▶

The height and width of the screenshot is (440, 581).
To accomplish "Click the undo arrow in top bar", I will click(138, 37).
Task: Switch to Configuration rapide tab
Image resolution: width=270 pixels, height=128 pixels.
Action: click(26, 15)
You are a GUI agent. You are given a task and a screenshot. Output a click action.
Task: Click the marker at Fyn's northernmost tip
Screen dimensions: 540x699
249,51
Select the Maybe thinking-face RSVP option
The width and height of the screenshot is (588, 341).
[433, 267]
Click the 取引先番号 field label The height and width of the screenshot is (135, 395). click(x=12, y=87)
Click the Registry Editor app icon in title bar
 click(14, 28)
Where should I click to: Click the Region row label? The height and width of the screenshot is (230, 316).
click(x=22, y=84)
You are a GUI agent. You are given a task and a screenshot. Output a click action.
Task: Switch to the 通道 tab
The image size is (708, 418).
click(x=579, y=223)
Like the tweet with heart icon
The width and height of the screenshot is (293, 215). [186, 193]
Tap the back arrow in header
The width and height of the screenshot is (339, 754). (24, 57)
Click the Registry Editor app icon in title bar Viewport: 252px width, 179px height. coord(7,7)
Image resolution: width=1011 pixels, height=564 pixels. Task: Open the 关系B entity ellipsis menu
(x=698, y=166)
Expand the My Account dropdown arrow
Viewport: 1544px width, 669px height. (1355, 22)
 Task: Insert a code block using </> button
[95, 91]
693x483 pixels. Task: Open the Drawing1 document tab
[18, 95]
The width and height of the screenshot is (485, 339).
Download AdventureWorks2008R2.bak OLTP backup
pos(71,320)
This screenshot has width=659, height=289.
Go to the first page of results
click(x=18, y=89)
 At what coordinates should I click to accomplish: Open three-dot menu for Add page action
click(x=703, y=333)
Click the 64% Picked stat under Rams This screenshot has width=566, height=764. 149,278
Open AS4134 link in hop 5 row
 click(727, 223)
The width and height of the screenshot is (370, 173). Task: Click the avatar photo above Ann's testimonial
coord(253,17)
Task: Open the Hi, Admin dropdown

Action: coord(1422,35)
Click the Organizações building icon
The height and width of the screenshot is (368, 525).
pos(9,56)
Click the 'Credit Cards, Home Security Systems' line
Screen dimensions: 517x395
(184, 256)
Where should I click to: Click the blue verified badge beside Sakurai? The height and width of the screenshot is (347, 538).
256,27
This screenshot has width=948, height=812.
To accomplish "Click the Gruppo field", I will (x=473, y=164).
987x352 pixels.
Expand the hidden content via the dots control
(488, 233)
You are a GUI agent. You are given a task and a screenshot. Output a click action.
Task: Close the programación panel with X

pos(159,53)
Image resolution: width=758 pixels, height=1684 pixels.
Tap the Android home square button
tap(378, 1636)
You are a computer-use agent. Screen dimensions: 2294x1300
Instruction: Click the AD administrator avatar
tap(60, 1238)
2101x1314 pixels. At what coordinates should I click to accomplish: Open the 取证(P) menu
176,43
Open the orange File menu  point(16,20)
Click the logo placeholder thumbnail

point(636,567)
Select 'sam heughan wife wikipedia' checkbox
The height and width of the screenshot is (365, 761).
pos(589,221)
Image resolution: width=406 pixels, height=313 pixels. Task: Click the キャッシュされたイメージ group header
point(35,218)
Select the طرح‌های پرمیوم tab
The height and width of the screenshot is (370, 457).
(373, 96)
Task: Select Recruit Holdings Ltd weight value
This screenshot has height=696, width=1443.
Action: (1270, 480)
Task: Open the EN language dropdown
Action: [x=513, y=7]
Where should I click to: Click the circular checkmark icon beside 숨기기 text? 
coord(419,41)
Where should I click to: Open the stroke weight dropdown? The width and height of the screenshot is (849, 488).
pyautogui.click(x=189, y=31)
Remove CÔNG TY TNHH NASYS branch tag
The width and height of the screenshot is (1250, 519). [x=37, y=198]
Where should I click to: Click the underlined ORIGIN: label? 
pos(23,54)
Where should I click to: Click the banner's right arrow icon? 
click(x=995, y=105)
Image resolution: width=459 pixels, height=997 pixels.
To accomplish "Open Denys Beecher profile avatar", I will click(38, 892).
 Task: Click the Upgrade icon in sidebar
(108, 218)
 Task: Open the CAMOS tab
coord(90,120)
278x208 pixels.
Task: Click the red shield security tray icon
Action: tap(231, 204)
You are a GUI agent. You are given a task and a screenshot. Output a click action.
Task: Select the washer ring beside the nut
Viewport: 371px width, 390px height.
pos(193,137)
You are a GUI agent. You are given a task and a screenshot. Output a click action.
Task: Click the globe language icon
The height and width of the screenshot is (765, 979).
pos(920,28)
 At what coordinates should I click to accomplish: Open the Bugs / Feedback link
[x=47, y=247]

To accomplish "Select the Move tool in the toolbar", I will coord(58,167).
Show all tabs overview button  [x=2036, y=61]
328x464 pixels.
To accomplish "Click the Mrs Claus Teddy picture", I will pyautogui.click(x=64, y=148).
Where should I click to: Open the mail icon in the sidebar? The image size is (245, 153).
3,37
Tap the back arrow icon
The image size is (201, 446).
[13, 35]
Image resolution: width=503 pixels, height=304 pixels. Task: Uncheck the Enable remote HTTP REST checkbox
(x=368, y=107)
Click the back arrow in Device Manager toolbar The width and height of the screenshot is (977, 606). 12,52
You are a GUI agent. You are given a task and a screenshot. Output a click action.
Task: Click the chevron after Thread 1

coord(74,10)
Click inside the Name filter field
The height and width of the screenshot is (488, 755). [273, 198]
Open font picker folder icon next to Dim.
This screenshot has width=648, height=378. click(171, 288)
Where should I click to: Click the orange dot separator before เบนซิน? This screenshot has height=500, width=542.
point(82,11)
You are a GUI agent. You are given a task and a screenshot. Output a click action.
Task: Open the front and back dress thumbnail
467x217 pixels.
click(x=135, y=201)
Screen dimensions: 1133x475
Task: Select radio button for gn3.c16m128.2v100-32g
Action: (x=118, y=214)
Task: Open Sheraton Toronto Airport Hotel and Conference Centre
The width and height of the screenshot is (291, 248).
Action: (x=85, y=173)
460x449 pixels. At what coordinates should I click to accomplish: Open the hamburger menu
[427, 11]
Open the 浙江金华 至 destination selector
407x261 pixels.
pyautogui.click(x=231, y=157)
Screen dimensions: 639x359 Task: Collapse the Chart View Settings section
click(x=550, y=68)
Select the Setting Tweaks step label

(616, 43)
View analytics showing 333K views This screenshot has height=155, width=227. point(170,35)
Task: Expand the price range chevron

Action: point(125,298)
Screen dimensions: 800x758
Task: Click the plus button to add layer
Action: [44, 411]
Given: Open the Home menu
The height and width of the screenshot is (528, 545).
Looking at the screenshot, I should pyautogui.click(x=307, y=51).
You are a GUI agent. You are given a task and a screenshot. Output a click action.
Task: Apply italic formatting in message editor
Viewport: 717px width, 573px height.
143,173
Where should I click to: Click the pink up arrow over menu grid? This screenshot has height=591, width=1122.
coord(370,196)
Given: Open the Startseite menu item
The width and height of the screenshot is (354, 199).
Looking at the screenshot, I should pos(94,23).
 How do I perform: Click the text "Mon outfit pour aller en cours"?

◀

Write out the material word for word, starting at the line that contains "Select the Setting Tweaks step label" and continuing through the last line.

Output -
Select the Setting Tweaks step label

(616, 43)
View analytics showing 333K views This screenshot has height=155, width=227. point(170,35)
Task: Expand the price range chevron

Action: point(125,298)
Screen dimensions: 800x758
Task: Click the plus button to add layer
Action: [44, 411]
Given: Open the Home menu
The height and width of the screenshot is (528, 545).
Looking at the screenshot, I should pyautogui.click(x=307, y=51).
You are a GUI agent. You are given a task and a screenshot. Output a click action.
Task: Apply italic formatting in message editor
Viewport: 717px width, 573px height.
143,173
Where should I click to: Click the pink up arrow over menu grid? This screenshot has height=591, width=1122.
coord(370,196)
Given: Open the Startseite menu item
The width and height of the screenshot is (354, 199).
Looking at the screenshot, I should pos(94,23).
 How do I perform: Click the text "Mon outfit pour aller en cours"?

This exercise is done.